- [WHAT TO DO]:
Check each line of the data below for the string "Health", then report how many lines have it and nothing else.

Items from a dataset:

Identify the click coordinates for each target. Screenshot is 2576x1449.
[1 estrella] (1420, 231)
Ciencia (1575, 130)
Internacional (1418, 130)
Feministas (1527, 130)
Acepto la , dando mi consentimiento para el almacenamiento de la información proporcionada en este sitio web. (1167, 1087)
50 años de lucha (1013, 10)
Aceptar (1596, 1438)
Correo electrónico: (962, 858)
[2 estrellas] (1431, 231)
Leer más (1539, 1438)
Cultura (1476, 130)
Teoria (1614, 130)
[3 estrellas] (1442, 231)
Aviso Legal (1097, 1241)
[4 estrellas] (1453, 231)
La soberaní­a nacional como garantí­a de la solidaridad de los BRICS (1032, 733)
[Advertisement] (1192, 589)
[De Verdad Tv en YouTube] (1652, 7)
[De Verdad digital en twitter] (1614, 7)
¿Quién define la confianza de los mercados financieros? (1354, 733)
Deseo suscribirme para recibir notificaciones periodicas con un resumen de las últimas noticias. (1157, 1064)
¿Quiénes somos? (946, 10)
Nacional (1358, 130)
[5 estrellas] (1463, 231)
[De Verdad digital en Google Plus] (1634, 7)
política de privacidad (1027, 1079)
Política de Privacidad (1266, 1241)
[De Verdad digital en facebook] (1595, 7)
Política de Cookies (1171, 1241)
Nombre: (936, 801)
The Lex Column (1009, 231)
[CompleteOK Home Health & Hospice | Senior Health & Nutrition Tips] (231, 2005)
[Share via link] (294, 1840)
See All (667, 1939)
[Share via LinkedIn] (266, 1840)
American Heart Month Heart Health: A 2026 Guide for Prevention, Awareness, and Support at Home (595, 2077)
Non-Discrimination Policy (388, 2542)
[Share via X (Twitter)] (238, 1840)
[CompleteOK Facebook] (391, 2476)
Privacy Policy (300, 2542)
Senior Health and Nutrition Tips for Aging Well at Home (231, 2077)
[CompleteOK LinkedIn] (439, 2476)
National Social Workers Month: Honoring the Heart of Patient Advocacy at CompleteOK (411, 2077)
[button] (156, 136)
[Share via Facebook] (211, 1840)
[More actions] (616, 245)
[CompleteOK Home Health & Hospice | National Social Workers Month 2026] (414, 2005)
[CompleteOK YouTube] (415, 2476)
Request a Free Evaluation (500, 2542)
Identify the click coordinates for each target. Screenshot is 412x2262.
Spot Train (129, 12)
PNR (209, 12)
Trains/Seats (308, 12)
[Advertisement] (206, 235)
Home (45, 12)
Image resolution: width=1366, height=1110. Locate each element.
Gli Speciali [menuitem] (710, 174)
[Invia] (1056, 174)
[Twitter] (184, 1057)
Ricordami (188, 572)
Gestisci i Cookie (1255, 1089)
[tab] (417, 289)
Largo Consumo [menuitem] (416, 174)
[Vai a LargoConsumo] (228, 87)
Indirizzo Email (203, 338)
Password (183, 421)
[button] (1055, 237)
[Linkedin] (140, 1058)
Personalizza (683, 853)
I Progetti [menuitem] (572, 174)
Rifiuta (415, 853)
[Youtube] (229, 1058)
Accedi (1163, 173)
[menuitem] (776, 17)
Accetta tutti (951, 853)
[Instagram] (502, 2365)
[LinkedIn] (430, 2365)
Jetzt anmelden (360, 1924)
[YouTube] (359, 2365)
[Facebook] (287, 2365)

- [RESULT BELOW]:
4